Task item →
The answer should contain every entry below, copied exactly.
=== Section Start ===
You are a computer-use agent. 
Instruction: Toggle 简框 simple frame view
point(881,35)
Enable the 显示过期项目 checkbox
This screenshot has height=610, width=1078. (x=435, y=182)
=== Section End ===
Response →
You are a computer-use agent. 
Instruction: Toggle 简框 simple frame view
point(881,35)
Enable the 显示过期项目 checkbox
This screenshot has height=610, width=1078. (x=435, y=182)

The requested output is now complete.